» **Text provided**

^^^^^^^^^^^^^^^^

Added to all of this seriousness, we have two big national play grounds. The Yellowstone National Park, where we step across the border into Nature’s Vaudeville. And Glacier National Park, a resting place filled with radiant beauty.

In spite of all this, Montana is most interesting because of the people. They come from everywhere, from every state in the Union, from every country in the world. I was in Butte the first few months of the European war. In front of the newspaper bulletin were men from every belligerent nation eager for news and men have left that city for every trench along the firing line. In talking to informal gatherings of women, I have found in commenting on conditions in other states invariably there has been a woman present ready to defend her native state. Very many estimable virtues under such circumstances, so there is little danger of one thinking one part of the world contains all the good and another all the bad.

The West has constantly drawn the forces of discontent. Some misfits came who were discouraged. Some women are there because their families came and they could not be left behind, but most of them ventured out because they had an abundance of life and adventurous spirit and could see the opportunities in a new, undeveloped country. Because they had ideas that could not be worked out in an old and more fixed society and longed for more personal freedom that they might express themselves. They came with their ideas and with a splendid courage to face the hardships and the privations that are incident to pioneer life. It has been this pioneer life that has brought the men and women so close together in working out a better world.

^^^^^^^^^^^^^^^^

» **Supplied information**
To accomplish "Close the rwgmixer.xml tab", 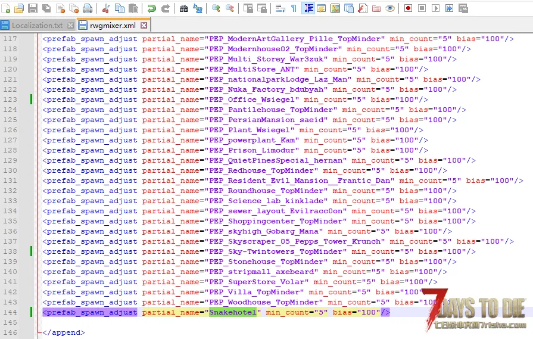I will click(144, 25).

^^^^^^^^^^^^^^^^

» **Instructions**
**A.** List every reason the Montana passage gives for why women came to the West.
**B.** Carry on the passage about Montana and its people, starting after its final sentence.
The listing has nothing to do with the following work.

» **Results in order**
**A.**
- Their families came, and they could not be left behind.
- They had an abundance of life and adventurous spirit.
- They could see the opportunities in a new, undeveloped country.
- They had ideas that could not be worked out in an old and more fixed society.
- They longed for more personal freedom so that they might express themselves.

**B.**
The men still have a very clear picture of the part which women have taken. Some can remember the women crossing the plains, others see them in the mining camps or on the lonely ranches, in the home, and in the business world. They have found the women willing to share the burdens and the men are willing to share the privileges.

One of our splendid women doctors told this story at a suffrage meeting. She said that that day a young man came into her office and said, “I suppose you don’t remember me.” She looked at him and said, “I am afraid I do not.” Then he recalled to her memory a woman who years ago left her cabin early one morning to go to the nearest man and to a doctor. She went up the canyon and through the gulch, over the mountain, down the other side. She forded the river and crossed the plain, on to the town mining camps arriving late. She had traveled 60 miles on horseback alone. That night her son was born. The woman doctor remembered the incident. The young man said, “Well, I am her son, I heard you were working for the vote and so I thought I would come up and tell you I am for you.” Men who have been reared by such mothers couldn’t help but believe in women. And there is no hardship women will not go through to rear such men.

Now 60 miles may not seem very far to us today but it was a long way then. After one of my meetings in the last campaign, a woman came up to me to say that she had ridden 45 miles to the meeting and going back that night. A woman who heard her said, “Well I came 16 miles in a lumber wagon, and 16 miles in a lumber wagon is a lot farther than 45 miles in an automobile and I am going back tonight.”

I could relate many stories of the pioneer women on our dry land farms. Of the educated, refined, young women who came out to develop their land and who incidentally developed character.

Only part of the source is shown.